Se volvió violentamente como si tuviera que hacerle frente a alguien que lo hubiera empujado de los hombros; no, nadie. Nadie, salvo esa faz desencajada en el espejo sobre la chimenea, esa cara delgada, todavía adolescente, bajo el pelo desordenado, y que lo miraba. De pronto sintió piedad de él, se tuvo lástima. Pasó lentamente sobre los párpados las palmas de las manos y pronunció en voz baja: "Pobrecito…" Hubiera querido que alguien estuviera allí, cualquiera, alguien: una criatura viva como él y perecedera. Pensó en Roland, que dormía arriba, en su cuarto en forma de buhardilla.

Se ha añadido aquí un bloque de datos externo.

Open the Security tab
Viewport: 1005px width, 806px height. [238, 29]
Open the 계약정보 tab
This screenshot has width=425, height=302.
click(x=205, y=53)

Los peldaños de la escalera del último piso no tenían alfombra y crujían. Se detenía para asegurarse de que la casa continuaba dormida. La puerta del niño estaba entreabierta, y el velador que alumbraba el cuarto expandía hasta el descanso un resplandor lunar. Hubo una época en que Roland era mimado por los Mirbel. Acostumbrado al dormitorio común, tenía miedo de quedarse solo de noche y había obtenido aquel velador. Xavier, emergiendo.de las tinieblas, distinguía cada objeto: el jersey y el pantalón tirados sin orden y los pesados zapatos de cordones rotos que bogaban al azar. Sobre la mesa de noche, un viejo nido de pájaro, una honda, una agenda, dos cartas de Dominique en su sobre, un pañuelo sucio. La aureola del velador revelaba en el cielo raso vagos continentes de goteras. Xavier se sentó con precaución al borde de la cama. El niño dormía con un sueño tranquilo, sin el menor soplo, como la naturaleza de aquella noche, petrificado como ella, hundido en un reposo que no pertenecía al mundo. Sin embargo, vivía: el olor animal de su vida reinaba en la buhardilla, y su calor. Xavier estaba sentado junto a ese ser como ante un fuego, y se calentaba en ese fuego vivo. El cuerpo estaba de costado, un hombro flaco surgía de las sábanas. El pelo sobre la nuca dibujaba una punta. Xavier no se movía: recobraba su fuerza. La criatura dormida bajo sus ojos hacía que Dios fuera nuevamente sensible a su corazón. Un cuerpo humano, una alma humana: no se necesitaba más, Dios mío, para que estuvierais ahí, para que le fuerais devuelto. Él no podía decir ninguna palabra al niño dormido ni posar los labios sobre su frente. No podía hacer nada, salvo hablaros de él, ¡qué voluntad apasionada de sustitución! Siempre ese "tomadme en su lugar", siempre esa exigencia de asumir lo peor de un destino.

¡Una especie de locura!, pero una gran paz le había vuelto o más bien la experimentaba de nuevo, pues no dudaba de que nunca la había perdido. Una paz viva, una paz que lo embotaba de alegría, y que, sin embargo, le daba miedo a causa de lo que anunciaba.